Dive Brief:
- Xcel Energy on Dec. 2 filed an advice letter with Colorado regulators to make permanent a residential energy time-of-use (TOU) rate, following a successful pilot program that concluded in July.
- The pilot found customers without solar panels or electric vehicles (EVs) cut their peak demand in both summer and winter by slightly more than 3%. Customers with access to distributed resources were able to produce markedly higher peak savings.
- If the Public Utilities Commission of Colorado approves the TOU filing, Xcel says customers could begin to shift to the new rate beginning in 2021 when the utility rolls out smart meters. The TOU rate would replace the utility's current default summer tiered rates.
Dive Insight:
For customers without a grid-connected device, Xcel's TOU rates generated modest peak savings. But analysis of the pilot by Navigant shows electric vehicles and distributed generation allowed some consumers to reduce peak load by as much as a third.
Xcel's pilot showed a 13.3% average reduction in on-peak consumption for all non-solar participants with EVs, and a 29.9% reduction for solar participants — many of whom have electric vehicles.
Customers without solar panels or an electric vehicle saw a 3.2% average reduction in on-peak consumption.
"It's a combination of customers who are very aware of their different end uses and have the skills to adjust those consumption patterns," Navigant Associate Director of Energy Brian Eakin told Utility Dive.
The savings potential from these customers are "significant," he said. Navigant's analysis produces a "point estimate" of average savings with an 80% confidence interval, meaning some customers saved more and others less. The highest-saving solar customers were able to slash their hourly peak consumption more than 40%.
"These are customers that are very energy savvy and have the technology and skills to respond to a time-of-use rate," said Eakin.
While the peak demand savings are impressive, Navigant Managing Director of Energy Stuart Schare said the study's results extend beyond the numbers.
"There's really a lot to look at," Schare told Utility Dive. "There is a lot of nuance in what Xcel and the state [have] learned."
The pilot showed high customer satisfaction with the pilot as well as growing customer knowledge as the program progressed. Almost all customers changed some behaviors in response to the TOU rates, and those "behavioral responses leave opportunities for enhanced savings," Navigant's research concluded.
Customers in Xcel's TOU rate trial "changed their energy use patterns and liked the new experience of smart meters and online tools, saying their favorite benefits of the trial were having more control over their bills, conserving energy and saving money," utility spokesperson Michelle Aguayo told Utility Dive in an email.
The ultimate goal, said Aguayo, is to give residential customers "more control of their electric use and help them lower their energy bills, especially in the hot summer months, by using electricity when it costs less."
Xcel's TOU pilot was the result of a 2016 settlement which included customer pricing plan options. The utility did make some "tweaks" from the pilot to the plan it filed last week, said Eakin, modifying peak hours slightly and flattening out the actual rates.

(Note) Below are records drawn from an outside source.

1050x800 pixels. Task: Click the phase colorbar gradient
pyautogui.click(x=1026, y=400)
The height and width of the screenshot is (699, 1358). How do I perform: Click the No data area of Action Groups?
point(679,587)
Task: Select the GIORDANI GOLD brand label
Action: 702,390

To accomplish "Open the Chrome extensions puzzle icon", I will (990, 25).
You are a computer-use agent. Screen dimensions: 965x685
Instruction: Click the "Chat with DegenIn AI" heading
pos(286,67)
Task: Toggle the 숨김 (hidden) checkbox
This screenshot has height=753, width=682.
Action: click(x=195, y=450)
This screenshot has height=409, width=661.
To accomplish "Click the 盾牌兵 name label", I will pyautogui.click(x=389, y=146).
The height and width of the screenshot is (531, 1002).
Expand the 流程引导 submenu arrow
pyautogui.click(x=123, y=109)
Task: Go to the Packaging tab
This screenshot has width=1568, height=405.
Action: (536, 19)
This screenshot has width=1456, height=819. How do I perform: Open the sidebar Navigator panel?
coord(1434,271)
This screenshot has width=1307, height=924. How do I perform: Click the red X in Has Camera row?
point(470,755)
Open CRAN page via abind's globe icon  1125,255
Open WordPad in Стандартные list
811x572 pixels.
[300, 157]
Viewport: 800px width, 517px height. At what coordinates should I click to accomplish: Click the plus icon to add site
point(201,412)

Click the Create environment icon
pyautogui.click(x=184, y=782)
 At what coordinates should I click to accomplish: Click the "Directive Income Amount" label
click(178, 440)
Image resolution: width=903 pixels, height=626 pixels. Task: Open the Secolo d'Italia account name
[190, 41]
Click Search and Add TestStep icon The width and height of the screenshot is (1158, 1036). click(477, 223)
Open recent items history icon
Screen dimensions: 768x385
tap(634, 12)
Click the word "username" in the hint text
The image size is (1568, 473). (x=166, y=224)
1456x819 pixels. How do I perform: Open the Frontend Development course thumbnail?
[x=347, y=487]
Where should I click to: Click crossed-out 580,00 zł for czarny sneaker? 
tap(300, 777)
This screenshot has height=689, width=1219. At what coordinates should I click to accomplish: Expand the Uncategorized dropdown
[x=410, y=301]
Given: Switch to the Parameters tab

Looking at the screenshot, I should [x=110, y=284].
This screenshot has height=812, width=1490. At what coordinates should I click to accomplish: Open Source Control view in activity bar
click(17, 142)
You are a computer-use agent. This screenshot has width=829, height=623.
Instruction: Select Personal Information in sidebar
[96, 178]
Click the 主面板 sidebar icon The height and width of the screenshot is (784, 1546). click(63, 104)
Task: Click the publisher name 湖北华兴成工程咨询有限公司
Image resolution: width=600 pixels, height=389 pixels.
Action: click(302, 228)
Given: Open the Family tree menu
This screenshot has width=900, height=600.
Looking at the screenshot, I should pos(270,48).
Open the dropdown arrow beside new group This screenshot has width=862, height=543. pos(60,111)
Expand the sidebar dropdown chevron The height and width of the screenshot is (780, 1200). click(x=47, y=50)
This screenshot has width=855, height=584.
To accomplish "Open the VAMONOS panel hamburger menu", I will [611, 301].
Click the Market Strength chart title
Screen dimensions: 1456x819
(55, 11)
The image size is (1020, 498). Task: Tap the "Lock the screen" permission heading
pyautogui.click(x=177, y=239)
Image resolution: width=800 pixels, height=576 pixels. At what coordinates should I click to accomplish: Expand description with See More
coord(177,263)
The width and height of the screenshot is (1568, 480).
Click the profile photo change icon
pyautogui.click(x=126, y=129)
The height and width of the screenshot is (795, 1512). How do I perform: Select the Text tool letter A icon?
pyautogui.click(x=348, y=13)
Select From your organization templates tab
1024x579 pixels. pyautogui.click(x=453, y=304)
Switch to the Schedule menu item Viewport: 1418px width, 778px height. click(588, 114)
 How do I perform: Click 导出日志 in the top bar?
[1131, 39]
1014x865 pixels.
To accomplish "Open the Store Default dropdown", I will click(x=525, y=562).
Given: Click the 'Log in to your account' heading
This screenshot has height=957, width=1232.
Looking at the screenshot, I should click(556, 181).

Expect more TOU pilots as popularity of structure grows
TOU rates are becoming more attractive as utilities look for ways to cut their peak demand. Navigant is currently working on similar analyses for other utilities, as stakeholders and regulators are wary of how changing rate structures can impact customers.
Schare said more utilities will likely run TOU pilots as the rates become common.
"Many commissions and stakeholders want to see a pilot, to see how part of their constituency might be affected," said Schare. And while there are many studies on TOU impacts available, there is a tendency for states to want their own analysis.
"Many states have a belief, right or wrong, that what happens next door will not apply to them," said Schare. "I would expect most states will try pilots" before rolling out a TOU rate to customers.
Understanding the impact on consumption and demand is "only a piece of what there is to learn from a pilot," Eakin said. The important findings for Xcel, he said, will go beyond system impacts.
"Utilities learn how to communicate with customers about rate structures, how to provide education and help customers understand the rate," Eakin said. "A pilot is a small-scale version of what they will be doing later on, ... [through pilots] utilities learn the most about how to market the program and how to help customers understand the rates."